In redox (oxidation/reduction) reactions, it is critical to determine how the electrons around molecules are changing. Is this compound being reduced, is this reactant an oxidizing agent? How much does the charge change in this atom? etc. Oxidation numbers answer these questions and can be calculated systematically using a few simple rules.

For all compounds, whether covalent, polar covalent, or ionic, we treat them as ionic when counting electrons. In other words, we can break all the complex molecules down into parts when assigning and calculating oxidation numbers.

Known Oxidation Numbers

While the rules themselves are simple, one must also know what the oxidation numbers are for some basic elements.

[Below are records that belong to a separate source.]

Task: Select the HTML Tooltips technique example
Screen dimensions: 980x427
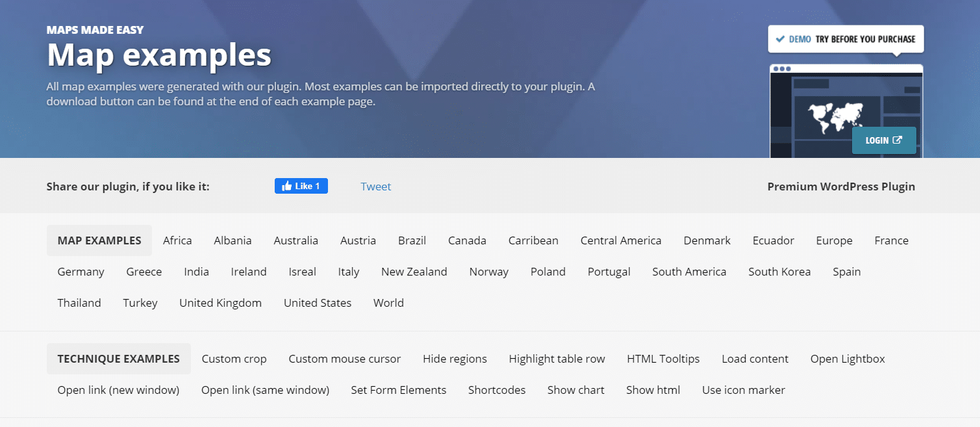Action: pos(663,359)
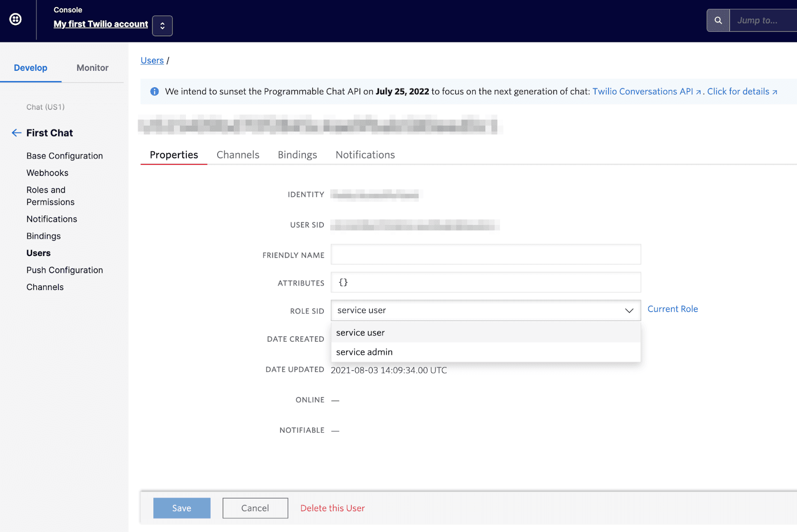Image resolution: width=797 pixels, height=532 pixels.
Task: Click the external link arrow after Twilio Conversations API
Action: 699,91
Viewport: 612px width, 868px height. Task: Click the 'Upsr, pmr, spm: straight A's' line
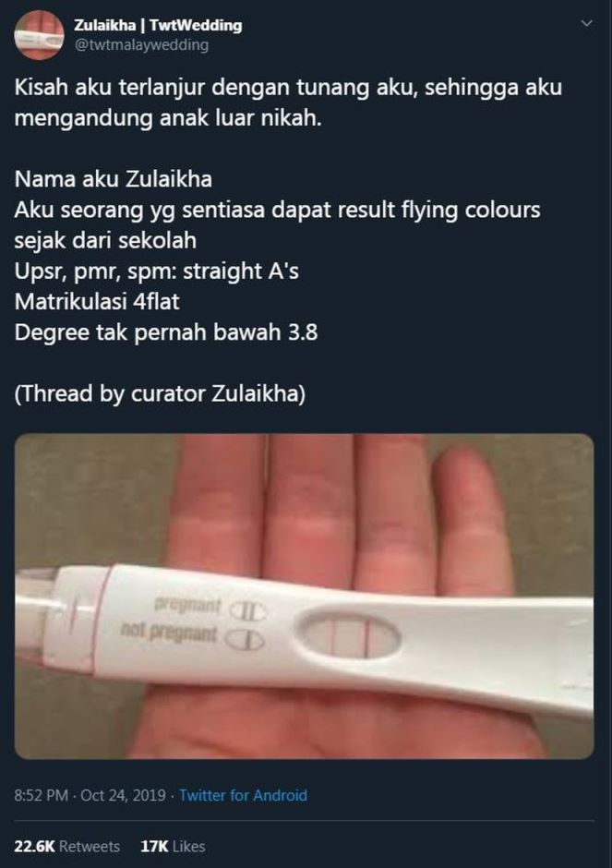click(x=157, y=271)
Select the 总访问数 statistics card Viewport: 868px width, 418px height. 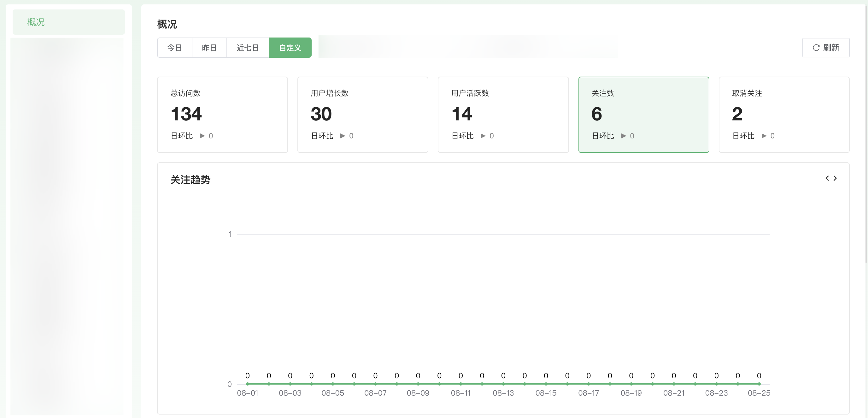(x=222, y=115)
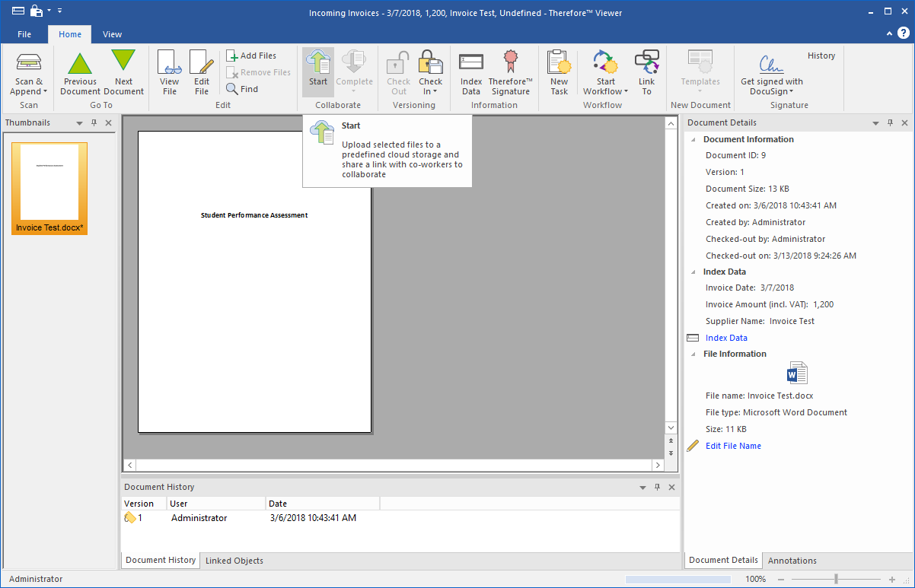Open the Check In dropdown
This screenshot has height=588, width=915.
(431, 87)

Atoms as Elements ( H₂,N₂,O₂,p₄, etc)
The oxidation number of these molecules is always equal to 0.

Monoatomic Ions
Cations ( Na⁺,Ca²⁺,Fe³⁺, etc The oxidation number of these ions are always equal to their charge. (+1, +2, +3 respectively). Or one can consider this as, their oxidation number is equal to their group number. (Na is in the first group, therefore +1, and so on.)

Anions( Cl^-, Br^-, etc)
The oxidation number of these ions are always equal to their charge. Or one can consider this as, their oxidation number is equal to their group number - 8. (Cl is in group 8, then subtract 7, and you get -1.)

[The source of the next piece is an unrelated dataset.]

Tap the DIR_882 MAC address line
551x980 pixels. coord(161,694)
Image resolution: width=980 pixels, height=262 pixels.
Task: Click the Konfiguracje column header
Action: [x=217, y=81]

Hydrogen Combined with Nonmetals (NH₃, H₂O, HCl)
Hydrogen has an oxidation number of +1.
Combined with Metals (NaH, CaH₂)
Hydrogen has an oxidation number of -1.

Oxygen
Oxygen has an oxidation number of -2, except when it exists in peroxides (O₂^-2).

Basic Rules

Rule 1: The sum of the oxidation numbers of all the atoms in a compound equals the charge on the compound. Neutral compounds: Sum of oxidation numbers = 0 Ionic species: Sum of oxidation numbers = charge of the ion

Rule 2: In Binary Compounds, the more Electronegative (EN) element is assigned the negative oxidation number. (Remember, electronegativity increases towards the top/right corner of the periodic table.)

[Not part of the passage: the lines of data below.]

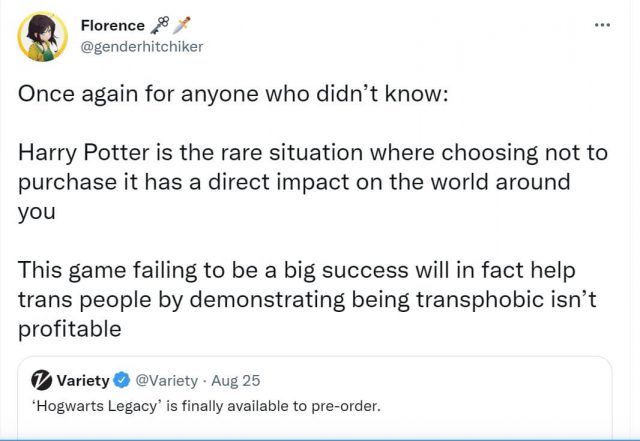This screenshot has width=640, height=441.
Task: Select the 'Hogwarts Legacy' quoted tweet text
Action: coord(203,408)
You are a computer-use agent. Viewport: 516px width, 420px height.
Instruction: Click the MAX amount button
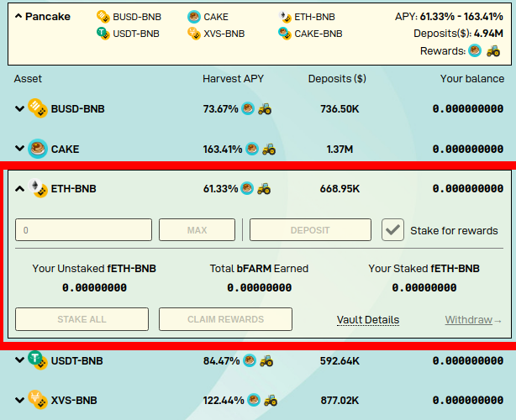(197, 230)
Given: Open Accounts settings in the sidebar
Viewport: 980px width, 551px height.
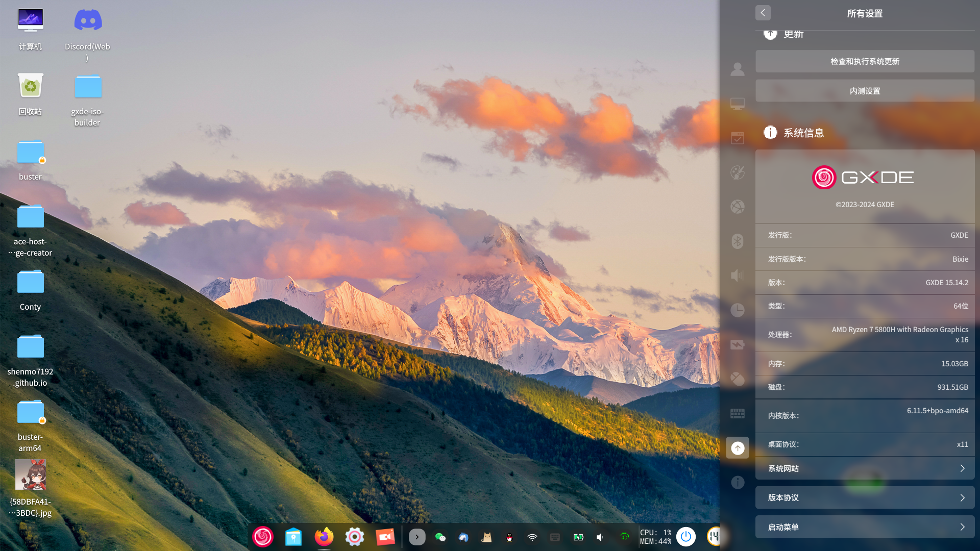Looking at the screenshot, I should [x=738, y=69].
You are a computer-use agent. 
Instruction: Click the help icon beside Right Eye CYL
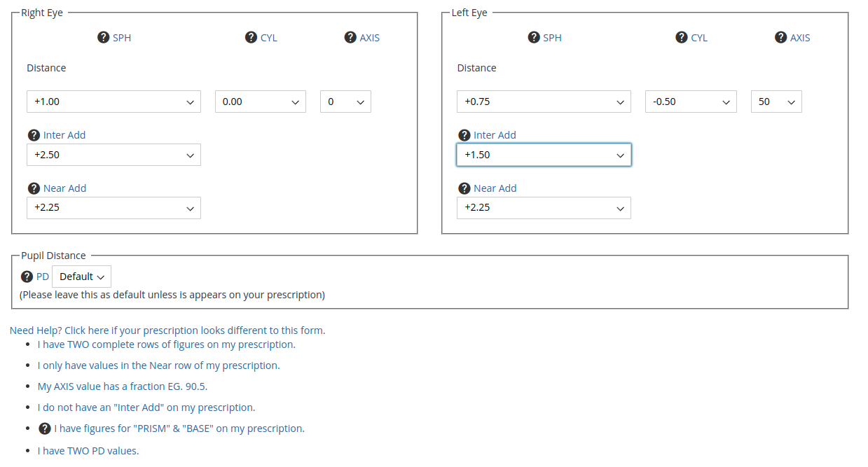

Rule 3: Some oxidation numbers can not exist regardless of the compound the atom is in. The valid range is:

Maximum oxidation number possible = + Group number. Minimum oxidation number possible = (Group number - 8) (this number will be negative)

Examples

Basic Examples

Al₂O₃ This is a neutral compound so the sum of the oxidation states is zero. Oxygen has an oxidation number of -2 and their are three oxygens. So, the sum of the Al component must be equal and opposite to the oxygen component for the overall number to be zero. In other words 2x(the oxidation number of Al) + x(-2 for oxygen) = 0. If one works this out, Al must be +3. 2x(+3) + 3x(-2) = 0.

CO Again, the sum will equal 0 since it is a neutral molecule. O will have an oxidation number equal to -2. C, therefore, must be +2 for the sum to be zero.
1 C + 1 O = 0
(Oxy# of C) + (-2) = 0
C = +2

H₂O₂ H is found with a nonmetal in this case, thus its oxidation number must equal +1. The species is neutral, thus the overall oxidation number must equal zero.
2(H) + 2(O) = 0
2(+1) + 2(O) = 0
2(O) = -2
(O) = -1.

Notice, that as mentioned above, Oxygen was in a peroxide state and so the normal oxidation number of -2 was not observed.

Difficult Examples

K₂Cr₂O₇ The species is neutral, therefore the sum is zero. K from the first group, so we expect it to have an oxidation number of +1.
2(K) + (Cr₂O₇) = 0
2(+1) + (Cr₂O₇) = 0
(Cr₂O₇) = -2

So, Cr₂O₇, has an oxidation number of -2. This is expected as this ion has a charge of -2 on its own in aqueous conditions. Cr₂O₇ = -2 Oxygen generally has an oxidation number of -2, and there are 7 of them thus:
2(Cr) + 7(O) = -2
2(Cr) + 7(-2) = -2
2(Cr) = +12
Cr = +6.

Thus, Cr, must have an oxidation number of +6.